# [The request]
Lay out the data from the line that contains "Victor Dulu (25, 236)" through the line that contains "Trauma Hypnotherapy (453, 2357)" as a Markdown table with two columns, Row and Entry. Number each line in order and skip any blank lines.
----- Exercise materials
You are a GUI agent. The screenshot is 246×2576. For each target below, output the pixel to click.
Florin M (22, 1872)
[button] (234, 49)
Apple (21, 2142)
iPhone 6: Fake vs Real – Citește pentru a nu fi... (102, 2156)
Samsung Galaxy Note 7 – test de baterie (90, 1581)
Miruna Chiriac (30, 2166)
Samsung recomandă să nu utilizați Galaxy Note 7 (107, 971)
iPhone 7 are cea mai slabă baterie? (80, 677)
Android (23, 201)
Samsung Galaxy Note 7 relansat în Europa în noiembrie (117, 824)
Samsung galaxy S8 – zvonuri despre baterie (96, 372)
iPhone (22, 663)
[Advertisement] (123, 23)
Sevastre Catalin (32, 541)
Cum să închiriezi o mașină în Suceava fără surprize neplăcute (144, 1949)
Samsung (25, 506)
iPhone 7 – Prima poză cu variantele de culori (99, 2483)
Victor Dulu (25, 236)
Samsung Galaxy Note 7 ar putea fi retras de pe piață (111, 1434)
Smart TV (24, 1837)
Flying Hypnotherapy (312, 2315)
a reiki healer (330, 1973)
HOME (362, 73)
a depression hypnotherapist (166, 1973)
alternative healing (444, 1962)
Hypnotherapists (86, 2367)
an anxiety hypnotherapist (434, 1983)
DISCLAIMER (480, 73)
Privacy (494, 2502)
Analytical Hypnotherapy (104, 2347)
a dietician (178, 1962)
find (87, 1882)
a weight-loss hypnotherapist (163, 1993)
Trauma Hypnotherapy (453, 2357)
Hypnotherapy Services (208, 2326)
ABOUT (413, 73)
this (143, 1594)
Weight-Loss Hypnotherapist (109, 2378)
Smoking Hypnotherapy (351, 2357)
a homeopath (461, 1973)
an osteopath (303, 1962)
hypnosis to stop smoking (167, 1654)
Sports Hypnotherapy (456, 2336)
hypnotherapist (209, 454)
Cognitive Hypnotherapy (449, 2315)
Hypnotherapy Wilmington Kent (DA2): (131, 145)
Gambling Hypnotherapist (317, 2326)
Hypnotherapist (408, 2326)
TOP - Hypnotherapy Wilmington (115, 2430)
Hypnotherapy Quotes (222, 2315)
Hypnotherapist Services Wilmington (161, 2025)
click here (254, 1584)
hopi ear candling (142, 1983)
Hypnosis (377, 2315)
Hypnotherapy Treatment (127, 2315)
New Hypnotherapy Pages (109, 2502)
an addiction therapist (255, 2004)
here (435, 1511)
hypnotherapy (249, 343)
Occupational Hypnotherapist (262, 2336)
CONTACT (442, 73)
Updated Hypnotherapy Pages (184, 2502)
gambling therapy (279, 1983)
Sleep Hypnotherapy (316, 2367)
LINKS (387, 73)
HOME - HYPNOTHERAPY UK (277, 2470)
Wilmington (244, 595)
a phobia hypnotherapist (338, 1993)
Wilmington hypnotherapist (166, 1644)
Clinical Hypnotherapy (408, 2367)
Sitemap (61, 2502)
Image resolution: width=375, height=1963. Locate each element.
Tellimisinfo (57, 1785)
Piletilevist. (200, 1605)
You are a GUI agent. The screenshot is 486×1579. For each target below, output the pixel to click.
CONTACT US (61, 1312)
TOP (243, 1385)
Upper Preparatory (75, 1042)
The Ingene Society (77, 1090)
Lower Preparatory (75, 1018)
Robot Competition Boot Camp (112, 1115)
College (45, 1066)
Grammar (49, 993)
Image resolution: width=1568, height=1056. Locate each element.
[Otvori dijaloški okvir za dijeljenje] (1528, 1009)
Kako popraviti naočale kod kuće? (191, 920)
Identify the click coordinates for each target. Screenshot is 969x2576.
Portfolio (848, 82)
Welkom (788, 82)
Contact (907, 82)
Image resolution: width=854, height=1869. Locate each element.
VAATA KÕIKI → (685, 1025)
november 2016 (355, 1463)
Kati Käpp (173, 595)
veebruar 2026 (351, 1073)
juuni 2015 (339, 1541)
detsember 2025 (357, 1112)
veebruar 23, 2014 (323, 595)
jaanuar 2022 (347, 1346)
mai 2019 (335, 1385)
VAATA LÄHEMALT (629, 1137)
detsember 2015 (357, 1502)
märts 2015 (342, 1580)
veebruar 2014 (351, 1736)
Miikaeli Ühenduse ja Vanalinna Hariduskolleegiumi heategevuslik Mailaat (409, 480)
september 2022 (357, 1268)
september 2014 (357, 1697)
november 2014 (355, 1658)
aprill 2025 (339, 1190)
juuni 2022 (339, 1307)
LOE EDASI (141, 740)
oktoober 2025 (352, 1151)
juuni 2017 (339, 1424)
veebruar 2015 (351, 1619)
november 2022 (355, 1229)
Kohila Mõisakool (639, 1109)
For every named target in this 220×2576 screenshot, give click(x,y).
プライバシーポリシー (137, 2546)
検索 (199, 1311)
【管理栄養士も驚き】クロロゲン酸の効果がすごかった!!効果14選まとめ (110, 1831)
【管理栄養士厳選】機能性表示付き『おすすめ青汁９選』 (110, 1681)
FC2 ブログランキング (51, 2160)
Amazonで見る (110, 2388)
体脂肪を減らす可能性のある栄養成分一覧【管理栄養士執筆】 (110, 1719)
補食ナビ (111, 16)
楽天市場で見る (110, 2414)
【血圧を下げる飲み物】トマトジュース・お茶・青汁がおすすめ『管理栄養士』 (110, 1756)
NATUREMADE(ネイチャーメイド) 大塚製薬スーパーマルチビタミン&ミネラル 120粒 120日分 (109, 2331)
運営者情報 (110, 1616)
----------
# [Task output]
| Row | Entry |
|---|---|
| 1 | Victor Dulu (25, 236) |
| 2 | Samsung Galaxy Note 7 ar putea fi retras de pe piață (111, 1434) |
| 3 | Smart TV (24, 1837) |
| 4 | Flying Hypnotherapy (312, 2315) |
| 5 | a reiki healer (330, 1973) |
| 6 | HOME (362, 73) |
| 7 | a depression hypnotherapist (166, 1973) |
| 8 | alternative healing (444, 1962) |
| 9 | Hypnotherapists (86, 2367) |
| 10 | an anxiety hypnotherapist (434, 1983) |
| 11 | DISCLAIMER (480, 73) |
| 12 | Privacy (494, 2502) |
| 13 | Analytical Hypnotherapy (104, 2347) |
| 14 | a dietician (178, 1962) |
| 15 | find (87, 1882) |
| 16 | a weight-loss hypnotherapist (163, 1993) |
| 17 | Trauma Hypnotherapy (453, 2357) |